From 4f8bc3f07cddb29bcbed04dfc8d3d07b591a5338 Mon Sep 17 00:00:00 2001
From: Mathijs de Bruin <mathijs@mathijsfietst.nl>
Date: Thu, 5 Dec 2024 16:46:15 +0000
Subject: [PATCH] Re-enable user validation for `get_file()`. Closes #1101.

---
 backend/chainlit/server.py | 15 +++++++--------
 1 file changed, 7 insertions(+), 8 deletions(-)

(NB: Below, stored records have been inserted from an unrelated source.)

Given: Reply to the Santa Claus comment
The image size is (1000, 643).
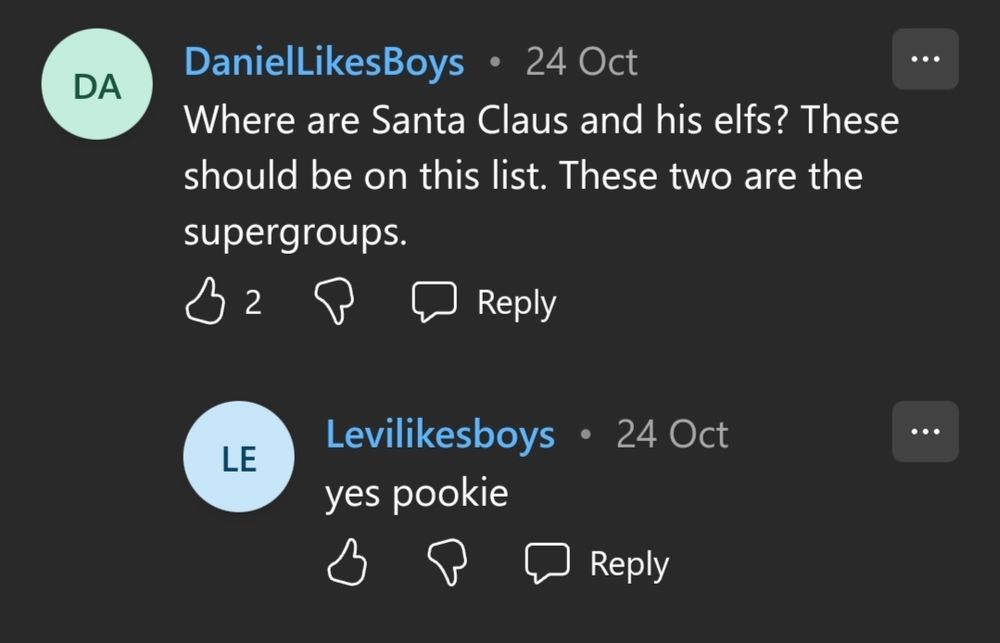Looking at the screenshot, I should click(x=516, y=302).
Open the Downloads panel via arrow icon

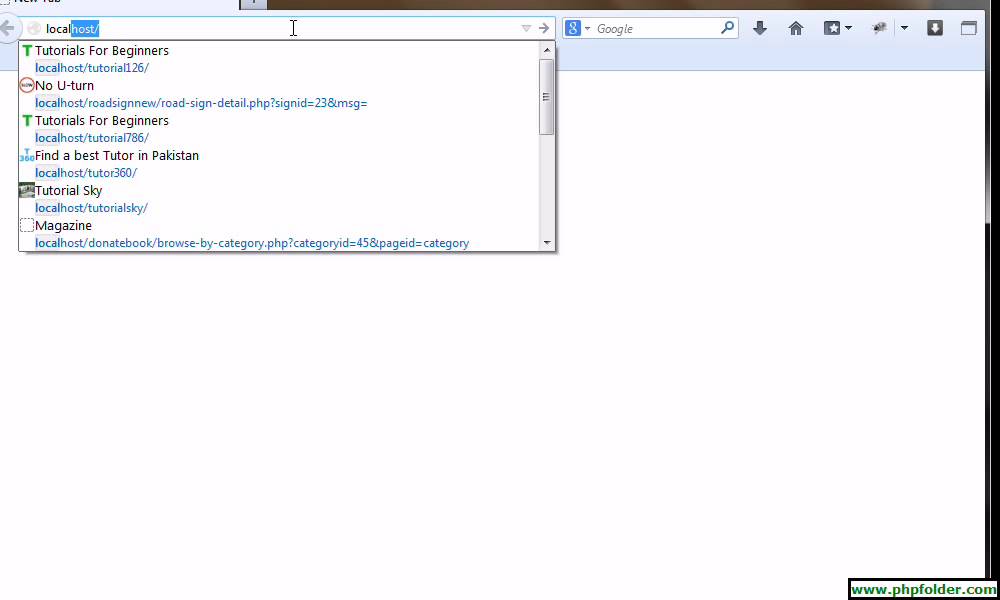pyautogui.click(x=760, y=27)
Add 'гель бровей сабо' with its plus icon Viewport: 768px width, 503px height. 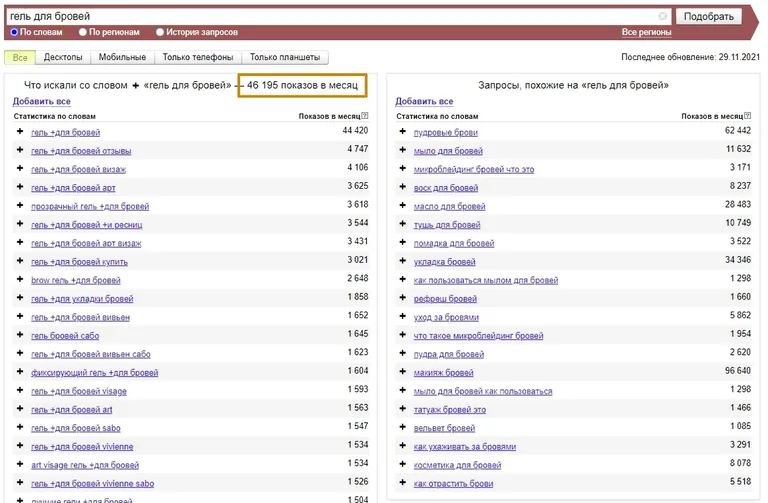19,336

diff --git a/backend/chainlit/server.py b/backend/chainlit/server.py
index 5f78d4a17a..5e40ba3909 100644
--- a/backend/chainlit/server.py
+++ b/backend/chainlit/server.py
@@ -948,7 +948,7 @@ def validate_file_size(file: UploadFile):
 async def get_file(
     file_id: str,
     session_id: str,
-    # current_user: UserParam, #TODO: Causes 401 error. See https://github.com/Chainlit/chainlit/issues/1472
+    current_user: UserParam,
 ):
     """Get a file from the session files directory."""
 
@@ -969,13 +969,12 @@ async def get_file(
             detail="Unauthorized",
         )
 
-    # TODO: Causes 401 error. See https://github.com/Chainlit/chainlit/issues/1472
-    # if current_user:
-    #     if not session.user or session.user.identifier != current_user.identifier:
-    #         raise HTTPException(
-    #             status_code=401,
-    #             detail="You are not authorized to download files from this session",
-    #         )
+    if current_user:
+        if not session.user or session.user.identifier != current_user.identifier:
+            raise HTTPException(
+                status_code=401,
+                detail="You are not authorized to download files from this session",
+            )
 
     if file_id in session.files:
         file = session.files[file_id]